◆ **DESCRIPTION OF THE TASK**:
Read through the records below and copy each line that uses the word "Open".
[EXCERPTED DATA]
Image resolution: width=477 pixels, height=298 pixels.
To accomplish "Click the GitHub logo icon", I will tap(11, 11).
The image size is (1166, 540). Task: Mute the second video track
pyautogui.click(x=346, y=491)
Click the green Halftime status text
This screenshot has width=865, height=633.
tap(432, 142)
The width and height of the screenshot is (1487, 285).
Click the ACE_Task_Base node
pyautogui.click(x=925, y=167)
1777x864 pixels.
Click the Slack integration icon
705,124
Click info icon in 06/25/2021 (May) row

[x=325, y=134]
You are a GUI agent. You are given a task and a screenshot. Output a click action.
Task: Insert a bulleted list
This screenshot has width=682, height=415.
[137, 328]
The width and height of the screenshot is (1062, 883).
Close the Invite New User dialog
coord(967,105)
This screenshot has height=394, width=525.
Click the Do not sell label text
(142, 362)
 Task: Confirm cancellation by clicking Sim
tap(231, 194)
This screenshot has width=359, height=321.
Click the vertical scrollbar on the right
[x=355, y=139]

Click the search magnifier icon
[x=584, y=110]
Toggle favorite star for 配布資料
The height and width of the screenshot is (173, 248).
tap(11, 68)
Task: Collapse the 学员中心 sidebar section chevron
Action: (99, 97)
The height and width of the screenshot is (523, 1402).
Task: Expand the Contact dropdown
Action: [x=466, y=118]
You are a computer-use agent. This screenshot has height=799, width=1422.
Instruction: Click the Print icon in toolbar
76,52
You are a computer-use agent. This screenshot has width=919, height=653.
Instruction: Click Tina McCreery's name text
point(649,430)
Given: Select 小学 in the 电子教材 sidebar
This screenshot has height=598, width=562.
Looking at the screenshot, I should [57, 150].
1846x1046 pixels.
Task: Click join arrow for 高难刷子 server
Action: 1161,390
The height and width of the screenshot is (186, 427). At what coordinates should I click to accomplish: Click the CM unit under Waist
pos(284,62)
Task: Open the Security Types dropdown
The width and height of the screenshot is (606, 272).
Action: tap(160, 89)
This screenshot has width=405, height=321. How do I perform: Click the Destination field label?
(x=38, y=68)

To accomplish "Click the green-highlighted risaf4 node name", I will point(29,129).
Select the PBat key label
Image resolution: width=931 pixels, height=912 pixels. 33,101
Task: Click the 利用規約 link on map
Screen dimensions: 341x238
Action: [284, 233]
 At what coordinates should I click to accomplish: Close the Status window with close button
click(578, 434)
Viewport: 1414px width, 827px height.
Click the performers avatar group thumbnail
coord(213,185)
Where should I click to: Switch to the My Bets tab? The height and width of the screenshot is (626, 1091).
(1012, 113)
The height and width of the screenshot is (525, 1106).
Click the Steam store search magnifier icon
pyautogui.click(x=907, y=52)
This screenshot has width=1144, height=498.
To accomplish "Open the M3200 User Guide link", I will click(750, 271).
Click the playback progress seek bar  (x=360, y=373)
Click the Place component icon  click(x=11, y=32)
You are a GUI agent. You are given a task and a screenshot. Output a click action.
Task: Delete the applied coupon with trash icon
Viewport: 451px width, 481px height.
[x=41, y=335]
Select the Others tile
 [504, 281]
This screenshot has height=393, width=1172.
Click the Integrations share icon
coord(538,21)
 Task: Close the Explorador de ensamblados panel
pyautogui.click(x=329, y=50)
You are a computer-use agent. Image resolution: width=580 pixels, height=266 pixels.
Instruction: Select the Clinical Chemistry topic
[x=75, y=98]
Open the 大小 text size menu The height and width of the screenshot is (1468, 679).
[/EXCERPTED DATA]
◆ **ANSWER TO THIS EXERCISE**:
Task: Open the Security Types dropdown
To accomplish "Open the M3200 User Guide link", I will click(750, 271).
Open the 大小 text size menu The height and width of the screenshot is (1468, 679).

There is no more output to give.